Exercise instructions:
Go through the data below and return each line where the string "plus" appears.
• • •
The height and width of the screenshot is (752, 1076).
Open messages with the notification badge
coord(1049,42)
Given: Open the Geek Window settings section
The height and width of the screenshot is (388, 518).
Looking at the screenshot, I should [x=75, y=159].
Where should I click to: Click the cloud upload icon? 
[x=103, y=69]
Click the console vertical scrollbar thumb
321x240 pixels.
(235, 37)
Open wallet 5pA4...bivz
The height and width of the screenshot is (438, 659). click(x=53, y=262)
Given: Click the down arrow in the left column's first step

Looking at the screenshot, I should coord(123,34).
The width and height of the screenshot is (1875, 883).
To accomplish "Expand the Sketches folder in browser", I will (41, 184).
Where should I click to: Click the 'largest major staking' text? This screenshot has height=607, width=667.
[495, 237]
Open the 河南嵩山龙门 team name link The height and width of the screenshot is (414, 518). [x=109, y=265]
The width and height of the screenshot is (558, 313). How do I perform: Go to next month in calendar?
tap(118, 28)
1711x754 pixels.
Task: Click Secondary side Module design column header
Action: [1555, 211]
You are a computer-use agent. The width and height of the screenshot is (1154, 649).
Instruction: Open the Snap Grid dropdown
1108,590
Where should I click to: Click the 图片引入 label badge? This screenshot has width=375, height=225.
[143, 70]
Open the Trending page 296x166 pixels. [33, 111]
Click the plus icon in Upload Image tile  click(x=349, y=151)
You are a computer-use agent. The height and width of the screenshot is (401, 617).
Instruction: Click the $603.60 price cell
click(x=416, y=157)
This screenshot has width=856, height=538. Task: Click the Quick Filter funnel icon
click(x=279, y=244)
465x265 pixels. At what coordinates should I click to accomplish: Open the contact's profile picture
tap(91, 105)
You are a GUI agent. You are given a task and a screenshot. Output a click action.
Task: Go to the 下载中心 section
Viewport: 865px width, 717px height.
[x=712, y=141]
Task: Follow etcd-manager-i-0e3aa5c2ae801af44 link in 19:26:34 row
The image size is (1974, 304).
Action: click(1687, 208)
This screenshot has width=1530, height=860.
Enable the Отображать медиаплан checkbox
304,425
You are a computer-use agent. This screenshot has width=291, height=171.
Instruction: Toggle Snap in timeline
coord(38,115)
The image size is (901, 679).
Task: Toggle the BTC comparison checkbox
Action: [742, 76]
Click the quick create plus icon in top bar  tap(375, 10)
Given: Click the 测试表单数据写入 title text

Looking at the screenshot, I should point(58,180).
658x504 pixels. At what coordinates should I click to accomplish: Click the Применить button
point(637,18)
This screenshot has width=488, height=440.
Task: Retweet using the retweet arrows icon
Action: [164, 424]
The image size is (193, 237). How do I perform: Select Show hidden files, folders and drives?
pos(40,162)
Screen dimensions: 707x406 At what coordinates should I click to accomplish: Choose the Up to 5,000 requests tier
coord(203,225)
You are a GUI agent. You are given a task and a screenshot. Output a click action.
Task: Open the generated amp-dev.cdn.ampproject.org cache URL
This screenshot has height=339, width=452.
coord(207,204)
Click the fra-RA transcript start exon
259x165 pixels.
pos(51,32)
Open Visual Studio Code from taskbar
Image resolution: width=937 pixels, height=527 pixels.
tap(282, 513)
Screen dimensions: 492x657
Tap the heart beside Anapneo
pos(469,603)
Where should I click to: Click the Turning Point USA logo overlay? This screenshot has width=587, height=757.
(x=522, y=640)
• • •
Expected output:
Click the plus icon in Upload Image tile  click(x=349, y=151)
Click the quick create plus icon in top bar  tap(375, 10)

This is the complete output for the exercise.